-- Opening Marker --

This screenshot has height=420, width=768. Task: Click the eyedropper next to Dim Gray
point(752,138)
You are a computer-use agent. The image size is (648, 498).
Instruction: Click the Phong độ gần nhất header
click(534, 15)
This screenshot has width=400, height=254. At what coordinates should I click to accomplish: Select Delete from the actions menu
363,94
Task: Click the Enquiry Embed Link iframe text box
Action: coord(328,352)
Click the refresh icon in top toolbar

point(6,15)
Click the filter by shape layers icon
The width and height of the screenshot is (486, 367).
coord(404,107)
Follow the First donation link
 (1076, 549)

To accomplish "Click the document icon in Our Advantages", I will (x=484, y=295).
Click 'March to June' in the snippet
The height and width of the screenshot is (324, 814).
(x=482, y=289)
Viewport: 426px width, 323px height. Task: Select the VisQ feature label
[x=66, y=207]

-- Closing Marker --
-- Opening Marker --

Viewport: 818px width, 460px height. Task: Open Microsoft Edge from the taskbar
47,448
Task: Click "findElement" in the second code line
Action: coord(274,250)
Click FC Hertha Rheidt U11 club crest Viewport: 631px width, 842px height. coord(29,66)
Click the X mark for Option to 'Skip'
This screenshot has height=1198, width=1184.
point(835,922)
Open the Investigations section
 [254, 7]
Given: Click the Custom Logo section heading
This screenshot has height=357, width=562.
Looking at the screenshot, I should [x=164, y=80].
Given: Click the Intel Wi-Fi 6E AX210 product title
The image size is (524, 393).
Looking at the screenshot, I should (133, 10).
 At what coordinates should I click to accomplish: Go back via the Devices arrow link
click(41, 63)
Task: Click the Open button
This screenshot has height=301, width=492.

-- Closing Marker --
-- Opening Marker --

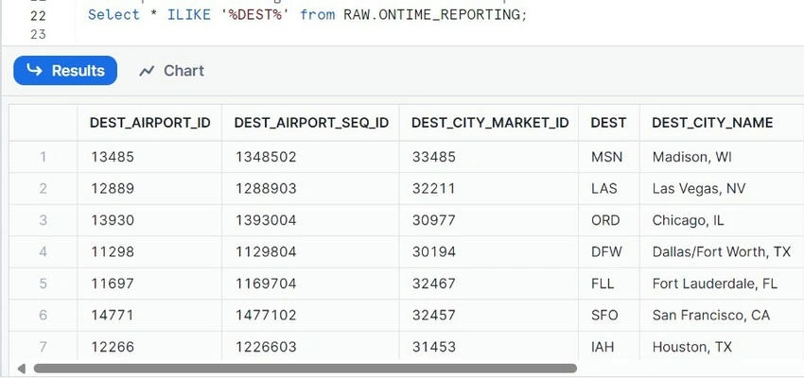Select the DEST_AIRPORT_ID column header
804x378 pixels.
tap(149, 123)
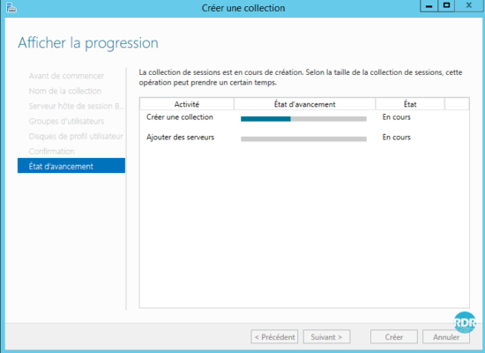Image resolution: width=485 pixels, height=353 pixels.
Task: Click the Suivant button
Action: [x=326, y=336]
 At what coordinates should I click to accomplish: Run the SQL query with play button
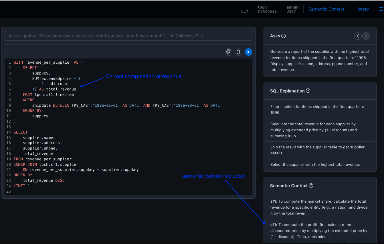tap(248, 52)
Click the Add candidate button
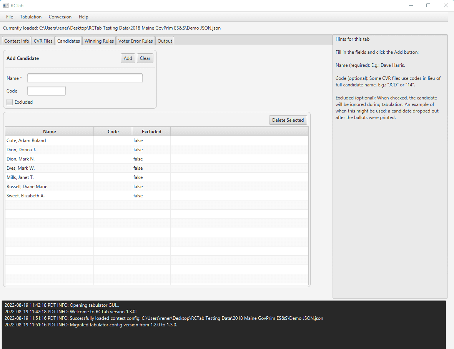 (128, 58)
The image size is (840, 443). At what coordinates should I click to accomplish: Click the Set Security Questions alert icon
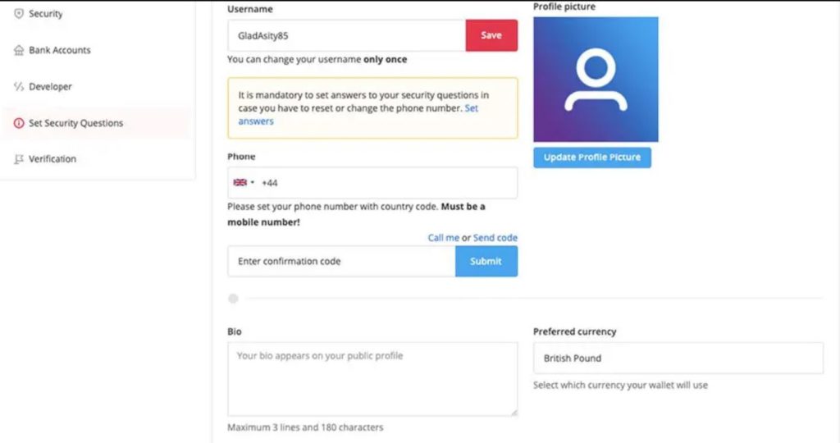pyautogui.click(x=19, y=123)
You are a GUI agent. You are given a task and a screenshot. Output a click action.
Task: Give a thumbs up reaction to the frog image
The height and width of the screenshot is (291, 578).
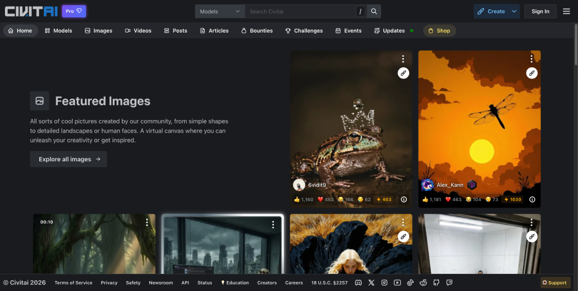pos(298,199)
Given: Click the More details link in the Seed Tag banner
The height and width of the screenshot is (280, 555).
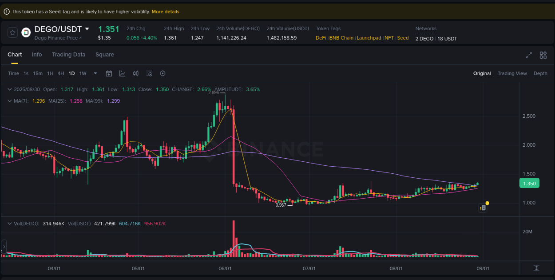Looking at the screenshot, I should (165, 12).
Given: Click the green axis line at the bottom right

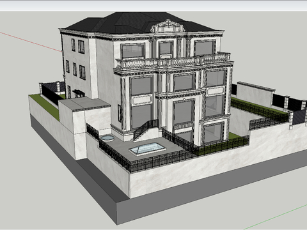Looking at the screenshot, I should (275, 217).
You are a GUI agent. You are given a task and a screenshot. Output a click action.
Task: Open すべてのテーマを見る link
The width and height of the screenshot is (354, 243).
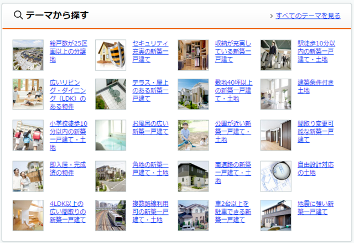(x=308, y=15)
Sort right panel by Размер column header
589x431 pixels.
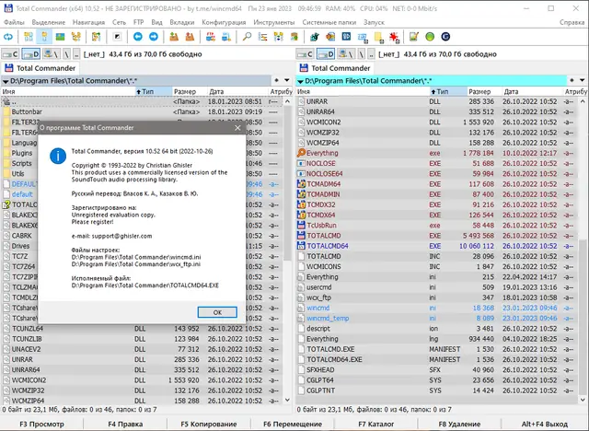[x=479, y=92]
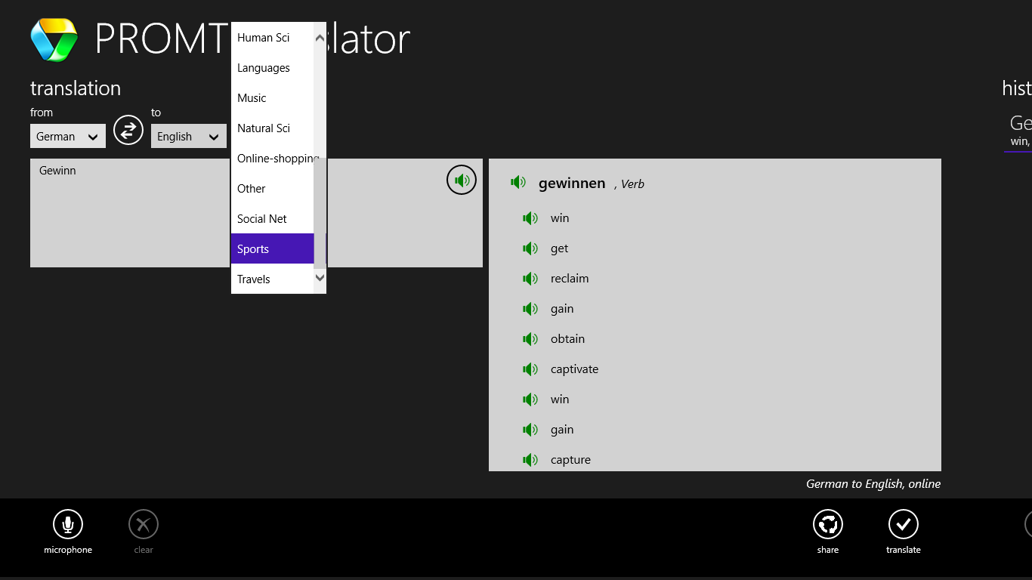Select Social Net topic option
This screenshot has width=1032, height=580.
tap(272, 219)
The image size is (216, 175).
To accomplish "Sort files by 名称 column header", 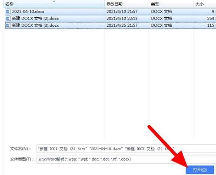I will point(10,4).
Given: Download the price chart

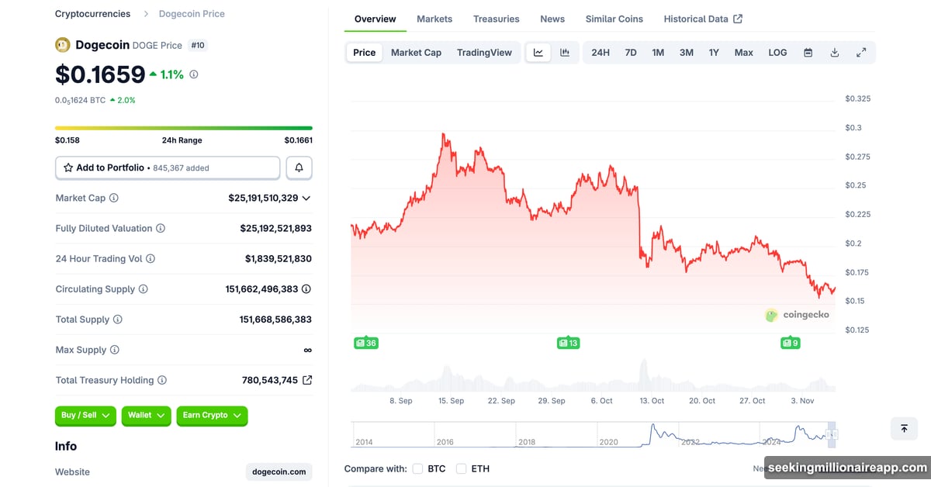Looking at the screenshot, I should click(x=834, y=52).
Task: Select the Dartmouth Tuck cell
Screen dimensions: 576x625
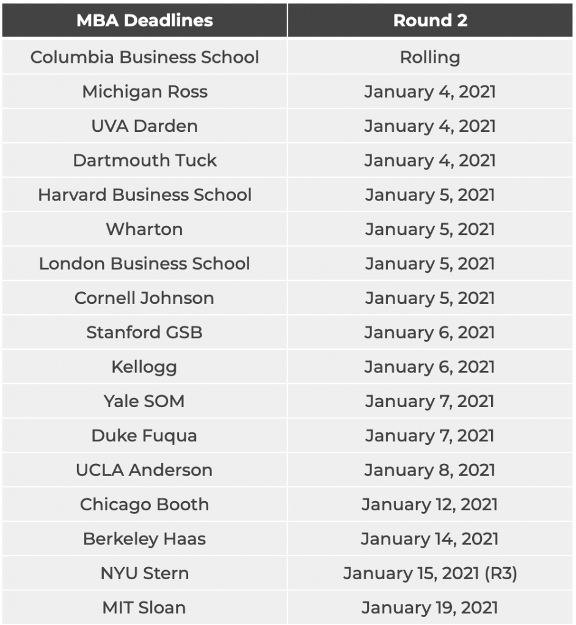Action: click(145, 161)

-- Closing Marker --

Problem description:
Extract from the records above the lines from the one containing "Click FC Hertha" to the one containing "This screenshot has height=301, width=492.", both lines included, exactly as they appear and with nothing else.

Your response:
Click FC Hertha Rheidt U11 club crest Viewport: 631px width, 842px height. coord(29,66)
Click the X mark for Option to 'Skip'
This screenshot has height=1198, width=1184.
point(835,922)
Open the Investigations section
 [254, 7]
Given: Click the Custom Logo section heading
This screenshot has height=357, width=562.
Looking at the screenshot, I should [x=164, y=80].
Given: Click the Intel Wi-Fi 6E AX210 product title
The image size is (524, 393).
Looking at the screenshot, I should (133, 10).
 At what coordinates should I click to accomplish: Go back via the Devices arrow link
click(41, 63)
Task: Click the Open button
This screenshot has height=301, width=492.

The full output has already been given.